Detailed clinical workflows: Clinical workflows should be updated to describe at which step in PVP or the patient visit a care team member will address a specific gap in care with the patient. This may include the following details:

  • Who will initiate the discussion with the patient based on the needs (e.g. preferred language) and preferences of the patient.
  • How and when the care team member will plan to have the discussion before, during or after the visit.
  • How they will be prepared to address common barriers or concerns the patient may have.
  • Educational materials available for use that are relevant to the patient.

Planning for care after the visit: Effective PVP includes scheduling pre-visit labs and other diagnostics at the end of the current visit and coordinating care and referrals for services not available at the practice.
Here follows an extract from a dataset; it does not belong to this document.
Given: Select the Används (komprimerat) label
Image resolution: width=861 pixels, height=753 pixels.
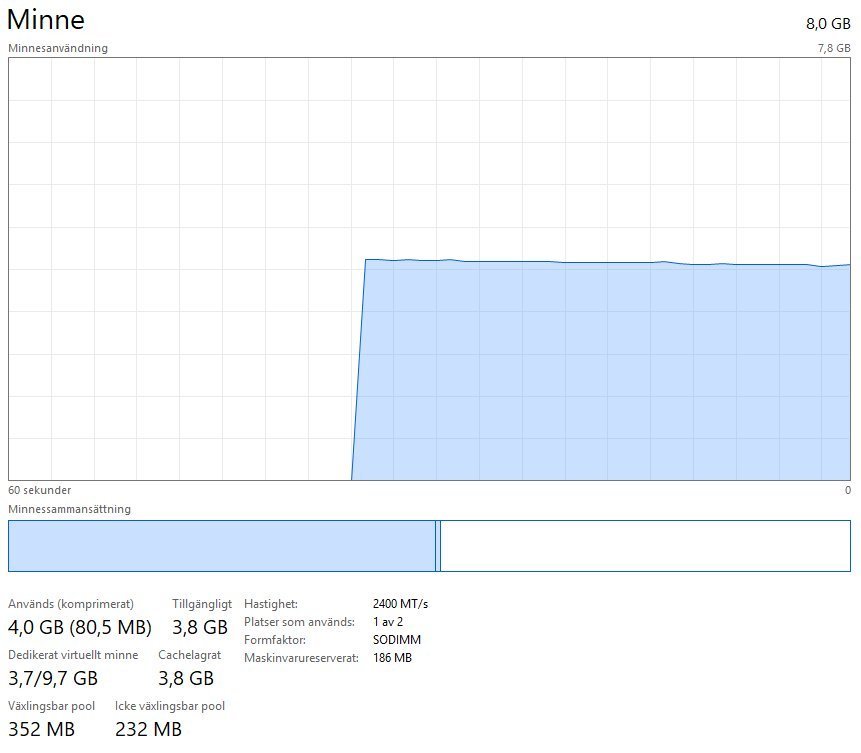Looking at the screenshot, I should click(x=71, y=604).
See Key Activity 13: Coordinate Care for more information. Confirm the patient understands the purpose of any follow-up care.

The American Medical Association (AMA) has an online guide for implementing pre-visit planning, which includes forms, templates and other resources.

3. Test planned changes to the PVP workflows and support care teams in implementing the workflow.

Suggested team member(s) responsible: Implementation team or QI team.

Test and refine important changes to the PVP process with one or two care teams before considering rolling out the change more broadly at the practice.

Implementing the change includes updating documentation and creating a staff training schedule or training refresher for staff to sustain workflow changes. For example, train MAs every six months on the PVP. If they have difficulty, have them retake training with a different highly effective MA and monitor closely until competency in the task is reached.

For further streamlining of the process, practices can customize EHR templates to align with PVP workflows. Be sure to account for potential costs associated with creating new templates, staff training and IT.

4. Establish a process to review and update PVP workflow.

Suggested team member(s) responsible: Care team with quality improvement manager.

Identify staff responsible for reviewing and updating the PVP process at least annually to incorporate the latest clinical guidelines and check for any workarounds that have developed.